[OpenGLAM] Content Trafficking v.3
Laurel L. Russwurm
laurel.l at russwurm.org
Mon Sep 16 14:47:25 UTC 2013
Of course making content freely available digitally would be beneficial
to GLAM institutions, whether they realize it or not. Doing so is a
combination of advvertising, outreach and education. Most people don't
care about art/artifacts they have never heard about/seen. When we
have seen photos in books or online, we begin to learn about/start to
appreciate them. As a child I began to appreciate art in large part due
to a board game called "Masterpiece" ~ which was my inroduction to van
Gogh. Although his work is freely available all over the place,
including high quality digital scans online, I would most certainly
visit any of his work in real life at any GLAM I was able to get to.

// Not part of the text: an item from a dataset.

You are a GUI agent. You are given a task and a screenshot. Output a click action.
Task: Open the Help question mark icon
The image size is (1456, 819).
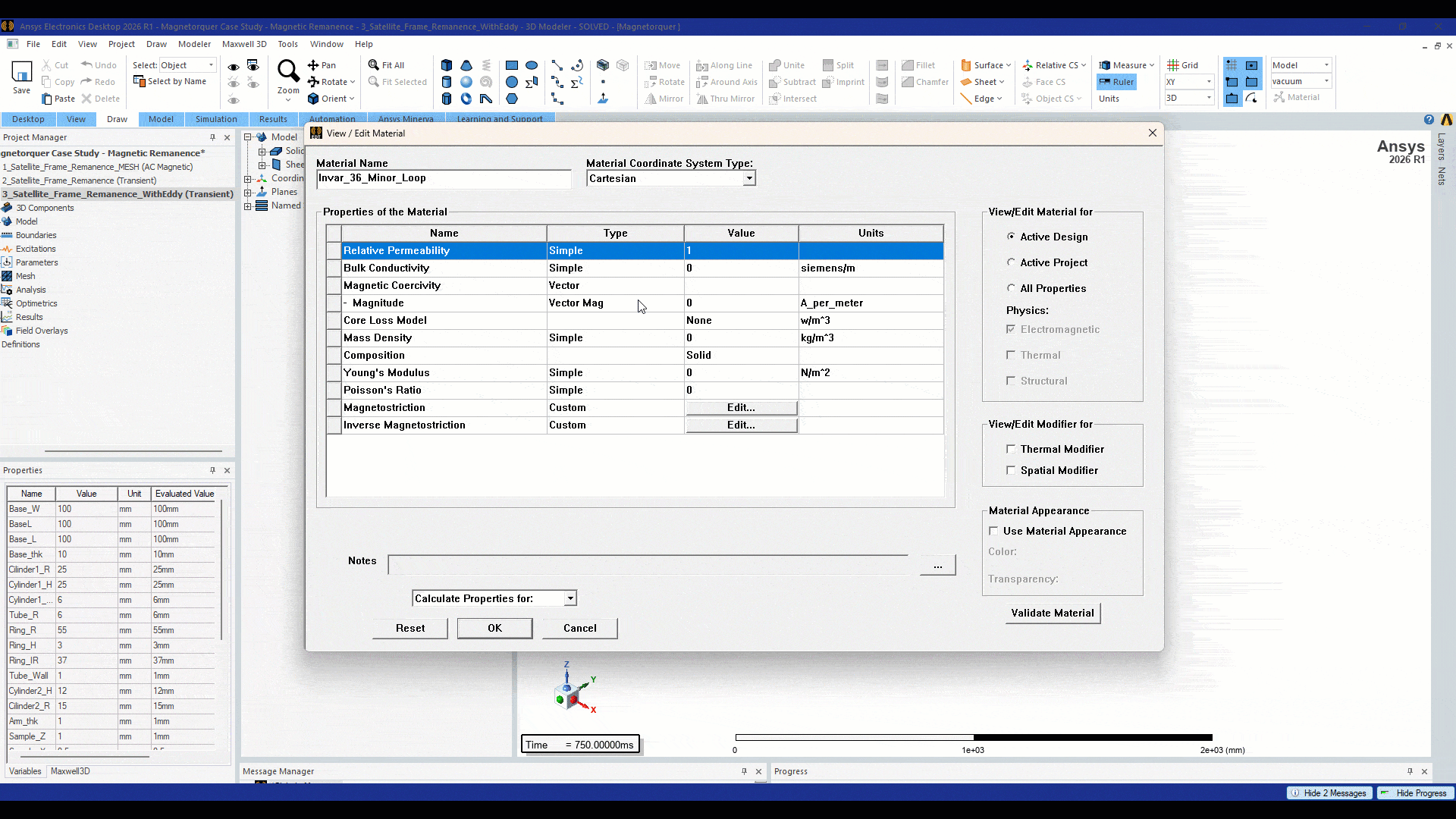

But I would never consider donating to a GLAM that hoarded their public
domain holdings by refusing to make them digitally available. Culture
needs to be shared.
On 13-09-16 05:13 AM, Lars Aronsson wrote:
> On 09/11/2013 05:54 PM, Estermann Beat wrote:
>>
>> What I find revolting, however, are GLAMs withholding public domain
>> works or attaching CC-non commercial licenses to two-dimensional
>> scans without actually recouping a significant part of the production
>> costs.
>>
>
> Your mistake is that you believe that making
> content freely available would be beneficial to
> GLAM institutions. If that were the case, then
> they would consider it harmful to withhold
> content. But you should read their annual
> reports: Where do they brag about making
> content freely available? They brag about
> getting large donations and about having
> many physical visitors. But making more
> material freely available is usually not on
> the plus side of their accounting.